As described above, the structural third – the third of the symbolic and the Other precedes and structures dyadic relationships, including the analytic pair. Some of its tangible effects include:
- Authorities and the laws that authorise them
- Elements of the treatment situation beyond the treatment dyad, including the psychoanalytic community and other practitioners
- Aspects of the patient’s history and life, third-parties and family system, representing what is beyond the analytic dyad and establishing a context for understanding repetition
- Norms of objectivity, evidence and discourse that govern inferences, judgments and meaning making.
What is suggested here is that the classical v. relational debate and the one versus two body/individual/mind debate regarding knowledge and participation in the analytic relationship miss the central point. What is pivotal is whether the various analytic positions described recognise and engage with structural thirdness so as to facilitate developmental thirdness. It will be argued here that analytic work is not an epistemological project based on a dyadic relationship. Rather, it is a project based on a triadic relationship and an ethical project in the service of emerging thirdness and through that the articulation of desire. Neutrality and abstinence, far from being empty concepts, concern the positioning of knowledge and desire in the analytic discourse so as to facilitate developmental thirdness and that articulation of desire. The ethic referred to here is a specifically psychoanalytic ethic which relates action to desire. This is to be distinguished from the ethics of traditional moral philosophy, ideals, notions of goodness, or professional codes of ethics. For further, see Lacan’s Seminar VII.
The relational school, as described by Greenberg, offers motivation for treatment by way of the gratification of relational needs in the context of the analytic relationship. Lacanians warn that this can represent a move further into imaginary relating and away from the symbolic and thirdness. Greenberg’s moments of ‘excess’ are conceptualised here as an effect of the analyst being required to occupy simultaneously two incompatible discursive positions. This conflictual requirement occurs when on the one hand, gratification and suggestion within the imaginary register have been positioned as in the service of the analysis, but on the other, so has elaboration within the symbolic register. This ‘excess’ can be seen as a hysterical symptom – a protest – an effect of the analyst being placed in an impossible position.

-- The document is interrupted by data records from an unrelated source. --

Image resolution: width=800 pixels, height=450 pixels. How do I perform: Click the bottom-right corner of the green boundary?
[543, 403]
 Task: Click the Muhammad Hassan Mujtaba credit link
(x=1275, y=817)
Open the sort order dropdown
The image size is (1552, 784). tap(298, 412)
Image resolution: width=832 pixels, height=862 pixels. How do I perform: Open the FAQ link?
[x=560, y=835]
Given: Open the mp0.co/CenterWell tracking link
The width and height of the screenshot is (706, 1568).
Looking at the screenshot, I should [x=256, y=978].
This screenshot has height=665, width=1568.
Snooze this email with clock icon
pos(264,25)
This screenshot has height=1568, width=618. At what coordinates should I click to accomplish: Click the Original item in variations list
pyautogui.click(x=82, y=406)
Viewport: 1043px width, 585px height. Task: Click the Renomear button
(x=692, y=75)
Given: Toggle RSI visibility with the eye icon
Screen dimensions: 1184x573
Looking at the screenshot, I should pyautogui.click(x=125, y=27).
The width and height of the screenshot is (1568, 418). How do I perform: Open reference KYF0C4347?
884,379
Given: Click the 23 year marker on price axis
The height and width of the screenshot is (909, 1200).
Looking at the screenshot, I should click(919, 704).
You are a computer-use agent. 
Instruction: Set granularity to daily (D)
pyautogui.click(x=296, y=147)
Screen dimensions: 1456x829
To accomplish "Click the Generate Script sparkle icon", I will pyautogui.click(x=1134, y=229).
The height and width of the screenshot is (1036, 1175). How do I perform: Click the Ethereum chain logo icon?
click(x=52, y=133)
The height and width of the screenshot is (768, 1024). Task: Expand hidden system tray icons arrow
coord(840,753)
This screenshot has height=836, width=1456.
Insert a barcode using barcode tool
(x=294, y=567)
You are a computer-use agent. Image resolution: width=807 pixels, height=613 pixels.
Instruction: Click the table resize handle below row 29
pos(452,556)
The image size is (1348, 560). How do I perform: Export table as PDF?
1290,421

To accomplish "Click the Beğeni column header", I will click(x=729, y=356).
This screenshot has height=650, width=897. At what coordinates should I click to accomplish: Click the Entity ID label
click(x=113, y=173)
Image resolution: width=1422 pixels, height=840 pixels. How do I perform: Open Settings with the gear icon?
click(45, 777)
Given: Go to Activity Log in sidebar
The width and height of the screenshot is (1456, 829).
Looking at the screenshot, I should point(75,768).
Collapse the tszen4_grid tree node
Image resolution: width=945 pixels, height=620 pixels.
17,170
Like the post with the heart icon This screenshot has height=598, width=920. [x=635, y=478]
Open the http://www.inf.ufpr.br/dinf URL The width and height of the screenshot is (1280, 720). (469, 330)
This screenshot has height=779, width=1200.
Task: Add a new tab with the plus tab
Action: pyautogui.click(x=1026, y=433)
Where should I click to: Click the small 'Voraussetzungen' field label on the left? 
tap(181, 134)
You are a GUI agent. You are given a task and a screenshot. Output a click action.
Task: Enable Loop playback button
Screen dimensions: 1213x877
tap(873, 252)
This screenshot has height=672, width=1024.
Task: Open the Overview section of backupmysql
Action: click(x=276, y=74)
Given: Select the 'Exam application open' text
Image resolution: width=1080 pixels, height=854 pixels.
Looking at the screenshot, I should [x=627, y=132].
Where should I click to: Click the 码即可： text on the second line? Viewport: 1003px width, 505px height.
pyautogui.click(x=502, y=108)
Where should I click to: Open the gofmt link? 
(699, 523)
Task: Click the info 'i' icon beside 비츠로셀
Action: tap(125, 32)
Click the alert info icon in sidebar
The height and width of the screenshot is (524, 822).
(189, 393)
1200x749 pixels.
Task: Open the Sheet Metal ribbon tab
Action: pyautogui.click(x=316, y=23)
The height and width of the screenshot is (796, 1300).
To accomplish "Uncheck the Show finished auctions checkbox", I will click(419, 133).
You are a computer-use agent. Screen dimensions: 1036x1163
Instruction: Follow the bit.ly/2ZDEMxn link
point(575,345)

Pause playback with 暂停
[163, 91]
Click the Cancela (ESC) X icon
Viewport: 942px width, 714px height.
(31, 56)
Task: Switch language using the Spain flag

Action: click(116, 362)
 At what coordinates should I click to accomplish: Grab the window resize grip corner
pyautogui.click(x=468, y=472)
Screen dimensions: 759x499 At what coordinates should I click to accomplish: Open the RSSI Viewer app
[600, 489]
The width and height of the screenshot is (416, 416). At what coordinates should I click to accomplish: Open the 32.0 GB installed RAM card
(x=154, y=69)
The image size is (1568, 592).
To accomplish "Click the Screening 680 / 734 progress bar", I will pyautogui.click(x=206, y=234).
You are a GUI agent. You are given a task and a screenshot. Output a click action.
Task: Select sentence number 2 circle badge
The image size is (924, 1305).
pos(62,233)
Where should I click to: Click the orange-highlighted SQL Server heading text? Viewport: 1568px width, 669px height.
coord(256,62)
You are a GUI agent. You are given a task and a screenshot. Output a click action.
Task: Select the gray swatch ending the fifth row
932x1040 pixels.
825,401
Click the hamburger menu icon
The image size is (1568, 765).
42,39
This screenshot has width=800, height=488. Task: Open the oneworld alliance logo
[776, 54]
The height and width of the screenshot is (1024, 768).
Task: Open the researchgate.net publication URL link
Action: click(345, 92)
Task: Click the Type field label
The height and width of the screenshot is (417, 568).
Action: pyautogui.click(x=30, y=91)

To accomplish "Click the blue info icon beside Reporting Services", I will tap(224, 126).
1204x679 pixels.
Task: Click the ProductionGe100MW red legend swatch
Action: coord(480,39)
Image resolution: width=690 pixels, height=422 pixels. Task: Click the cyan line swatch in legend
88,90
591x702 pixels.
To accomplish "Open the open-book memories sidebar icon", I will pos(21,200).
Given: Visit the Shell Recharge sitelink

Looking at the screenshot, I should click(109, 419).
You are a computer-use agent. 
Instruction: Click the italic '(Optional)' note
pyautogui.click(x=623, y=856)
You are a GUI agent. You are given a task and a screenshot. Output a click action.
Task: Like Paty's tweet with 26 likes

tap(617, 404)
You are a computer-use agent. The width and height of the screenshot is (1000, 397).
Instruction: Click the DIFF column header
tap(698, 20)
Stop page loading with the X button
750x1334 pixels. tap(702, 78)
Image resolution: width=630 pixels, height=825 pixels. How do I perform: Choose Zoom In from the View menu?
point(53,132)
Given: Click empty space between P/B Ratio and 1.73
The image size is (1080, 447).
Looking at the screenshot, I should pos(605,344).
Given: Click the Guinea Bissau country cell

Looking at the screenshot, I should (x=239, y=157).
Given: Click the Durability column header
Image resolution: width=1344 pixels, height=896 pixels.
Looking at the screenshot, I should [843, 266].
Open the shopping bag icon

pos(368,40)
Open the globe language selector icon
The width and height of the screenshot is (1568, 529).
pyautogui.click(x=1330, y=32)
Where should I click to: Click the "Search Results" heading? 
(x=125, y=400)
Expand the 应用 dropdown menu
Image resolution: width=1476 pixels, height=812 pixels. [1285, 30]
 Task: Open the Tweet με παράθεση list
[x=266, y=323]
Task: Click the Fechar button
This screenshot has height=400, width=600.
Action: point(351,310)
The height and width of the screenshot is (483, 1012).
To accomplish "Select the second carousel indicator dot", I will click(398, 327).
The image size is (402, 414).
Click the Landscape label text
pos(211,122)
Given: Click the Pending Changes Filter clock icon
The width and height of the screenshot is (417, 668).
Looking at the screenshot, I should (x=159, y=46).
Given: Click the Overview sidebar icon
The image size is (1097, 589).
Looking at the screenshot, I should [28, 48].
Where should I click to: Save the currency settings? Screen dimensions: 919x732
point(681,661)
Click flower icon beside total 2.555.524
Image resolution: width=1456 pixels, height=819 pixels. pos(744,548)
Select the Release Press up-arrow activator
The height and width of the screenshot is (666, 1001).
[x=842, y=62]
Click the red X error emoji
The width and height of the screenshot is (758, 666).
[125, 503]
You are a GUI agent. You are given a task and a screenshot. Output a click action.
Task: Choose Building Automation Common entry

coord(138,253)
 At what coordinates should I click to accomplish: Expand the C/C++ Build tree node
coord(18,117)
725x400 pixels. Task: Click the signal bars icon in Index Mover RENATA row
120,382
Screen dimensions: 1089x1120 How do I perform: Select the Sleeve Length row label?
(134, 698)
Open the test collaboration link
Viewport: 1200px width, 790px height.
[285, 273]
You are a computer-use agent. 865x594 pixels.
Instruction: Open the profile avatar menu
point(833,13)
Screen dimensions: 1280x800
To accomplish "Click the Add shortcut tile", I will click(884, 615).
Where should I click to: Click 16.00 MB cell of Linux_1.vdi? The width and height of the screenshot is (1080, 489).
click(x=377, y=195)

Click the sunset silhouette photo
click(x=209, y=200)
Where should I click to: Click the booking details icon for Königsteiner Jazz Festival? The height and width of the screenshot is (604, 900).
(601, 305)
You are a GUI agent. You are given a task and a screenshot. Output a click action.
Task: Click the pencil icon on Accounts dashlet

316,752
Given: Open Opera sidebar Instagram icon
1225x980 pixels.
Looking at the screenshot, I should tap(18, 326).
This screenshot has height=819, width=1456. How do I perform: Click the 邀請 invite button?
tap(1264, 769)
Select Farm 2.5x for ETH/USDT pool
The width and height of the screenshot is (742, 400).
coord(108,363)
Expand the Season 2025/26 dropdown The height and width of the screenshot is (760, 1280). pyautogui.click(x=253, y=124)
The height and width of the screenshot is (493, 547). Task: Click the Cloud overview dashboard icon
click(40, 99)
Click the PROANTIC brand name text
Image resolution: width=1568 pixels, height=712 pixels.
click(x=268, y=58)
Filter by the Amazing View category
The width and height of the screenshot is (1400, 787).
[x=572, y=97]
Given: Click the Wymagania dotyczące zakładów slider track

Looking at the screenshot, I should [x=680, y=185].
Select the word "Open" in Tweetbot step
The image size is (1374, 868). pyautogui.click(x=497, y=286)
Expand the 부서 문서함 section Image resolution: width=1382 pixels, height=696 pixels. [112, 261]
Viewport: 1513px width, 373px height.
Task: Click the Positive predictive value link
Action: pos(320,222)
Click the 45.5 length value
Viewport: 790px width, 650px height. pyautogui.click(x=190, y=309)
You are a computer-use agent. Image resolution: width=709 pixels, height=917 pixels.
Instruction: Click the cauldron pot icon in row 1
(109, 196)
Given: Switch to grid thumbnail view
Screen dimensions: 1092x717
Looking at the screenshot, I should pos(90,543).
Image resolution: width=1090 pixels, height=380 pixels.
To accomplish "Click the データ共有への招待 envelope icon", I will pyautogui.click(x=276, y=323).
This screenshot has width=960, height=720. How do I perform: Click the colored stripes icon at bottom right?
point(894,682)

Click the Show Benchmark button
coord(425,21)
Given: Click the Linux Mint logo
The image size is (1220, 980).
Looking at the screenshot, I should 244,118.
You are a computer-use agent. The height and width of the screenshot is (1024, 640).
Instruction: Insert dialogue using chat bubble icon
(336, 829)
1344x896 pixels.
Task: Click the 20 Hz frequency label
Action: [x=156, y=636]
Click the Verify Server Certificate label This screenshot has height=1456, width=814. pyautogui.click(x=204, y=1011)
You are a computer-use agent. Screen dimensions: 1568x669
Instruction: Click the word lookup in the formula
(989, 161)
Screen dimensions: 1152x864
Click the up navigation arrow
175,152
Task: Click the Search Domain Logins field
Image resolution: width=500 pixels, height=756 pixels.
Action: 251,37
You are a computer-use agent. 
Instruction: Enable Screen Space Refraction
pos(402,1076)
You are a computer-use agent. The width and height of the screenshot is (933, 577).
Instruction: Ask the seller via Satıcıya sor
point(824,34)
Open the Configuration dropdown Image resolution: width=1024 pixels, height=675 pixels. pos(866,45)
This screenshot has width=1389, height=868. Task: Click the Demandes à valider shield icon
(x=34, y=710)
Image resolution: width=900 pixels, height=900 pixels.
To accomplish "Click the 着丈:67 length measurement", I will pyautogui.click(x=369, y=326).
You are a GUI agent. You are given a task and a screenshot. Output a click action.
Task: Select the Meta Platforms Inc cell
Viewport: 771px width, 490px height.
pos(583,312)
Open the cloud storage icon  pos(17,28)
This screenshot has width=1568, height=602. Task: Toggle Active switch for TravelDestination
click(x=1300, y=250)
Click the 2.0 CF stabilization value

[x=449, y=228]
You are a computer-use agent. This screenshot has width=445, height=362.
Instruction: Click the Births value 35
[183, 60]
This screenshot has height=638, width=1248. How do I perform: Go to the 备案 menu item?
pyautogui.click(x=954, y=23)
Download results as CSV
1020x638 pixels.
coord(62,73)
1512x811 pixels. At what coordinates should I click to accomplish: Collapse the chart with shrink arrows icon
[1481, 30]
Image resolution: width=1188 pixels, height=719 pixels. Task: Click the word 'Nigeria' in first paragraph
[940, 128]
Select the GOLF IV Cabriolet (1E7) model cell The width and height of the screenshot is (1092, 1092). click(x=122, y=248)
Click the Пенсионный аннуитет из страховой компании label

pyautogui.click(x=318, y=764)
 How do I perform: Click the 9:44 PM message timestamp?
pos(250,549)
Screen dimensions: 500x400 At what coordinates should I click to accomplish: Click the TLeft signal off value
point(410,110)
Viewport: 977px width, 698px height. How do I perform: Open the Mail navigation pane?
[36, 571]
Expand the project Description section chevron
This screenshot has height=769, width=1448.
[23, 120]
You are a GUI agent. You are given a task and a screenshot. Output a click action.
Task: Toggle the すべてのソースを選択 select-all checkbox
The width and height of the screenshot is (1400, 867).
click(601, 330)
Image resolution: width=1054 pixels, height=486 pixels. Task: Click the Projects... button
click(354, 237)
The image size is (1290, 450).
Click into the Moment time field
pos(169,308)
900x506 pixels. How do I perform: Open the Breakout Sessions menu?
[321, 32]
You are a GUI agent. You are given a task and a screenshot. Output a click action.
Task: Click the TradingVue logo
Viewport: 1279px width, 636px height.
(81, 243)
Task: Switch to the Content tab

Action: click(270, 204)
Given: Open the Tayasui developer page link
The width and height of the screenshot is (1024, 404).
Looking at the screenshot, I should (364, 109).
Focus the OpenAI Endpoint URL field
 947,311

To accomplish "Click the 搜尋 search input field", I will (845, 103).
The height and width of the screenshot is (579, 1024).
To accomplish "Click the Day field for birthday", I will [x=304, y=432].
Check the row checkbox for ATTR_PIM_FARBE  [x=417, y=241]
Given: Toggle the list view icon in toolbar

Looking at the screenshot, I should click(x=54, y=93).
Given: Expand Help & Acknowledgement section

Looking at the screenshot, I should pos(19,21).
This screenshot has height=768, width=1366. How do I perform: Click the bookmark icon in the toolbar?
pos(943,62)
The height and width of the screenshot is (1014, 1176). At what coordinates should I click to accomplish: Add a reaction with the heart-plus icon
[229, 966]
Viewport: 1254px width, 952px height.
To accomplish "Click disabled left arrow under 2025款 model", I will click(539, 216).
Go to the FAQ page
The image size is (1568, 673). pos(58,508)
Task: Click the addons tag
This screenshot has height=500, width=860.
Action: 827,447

Lacanian discourse theory offers an elegant and explicit way to theorise the various respective positions in discourse of the Divided Subject, Unconscious Truth, Values, Knowledge and Desire, and their effects within social processes of governing, educating, desiring/protesting and analysing/revolutionising. Here, the use of discourse theory is concerned with the implications of the analytic relationship being positioned in different discourses – particularly regarding the respective positions of the analyst vis-à-vis Knowledge and Desire. Neutrality and abstinence are often described in terms of behavioural standards or limitations imposed by professional ethics and morality. However, they are actually a call for the analyst to take up, and decline, certain positions during analytic work in relation to Knowledge (neutrality) and Desire (abstinence), rather than seeking to bar either as inherently misguided suggestion or gratification. Neutrality provides for a stance where the analyst avoids becoming an Agent or Producer of Knowledge in respect of the analysand. Abstinence provides for a stance where the analyst avoids the positioning of Objet Petit a (cause of desire) in the position of unconscious Truth or, in effect, avoids seeking to identify (or disidentify) with the analysand’s current positioning of Objet Petit a and stepping further into imaginary relating with them. Objet Petit a is a complex term with various and evolving definitions in Lacan’s work. The Objet Petit a is an imaginary object, a fantasy object and the cause of the neurotic’s desire. It doesn’t represent an individual in the analysand’s life or an introjection, but rather represents a lack and the compensatory positioning of that lack and desire. That positioning may be in the place of a specific individual, but it is not comprised by that individual, and the positioning of the Objet Petit a in the place of the analyst is an important element in beginning the treatment. In terms of the Four Discourses, the Objet Petit a is that part of the subject’s being that is simultaneously left out of and produced by the identity established for the subject in the S1-S2 articulation. Objet Petit a allows us to contemplate the nature of jouissance and the significance of the signifier for the speaking being.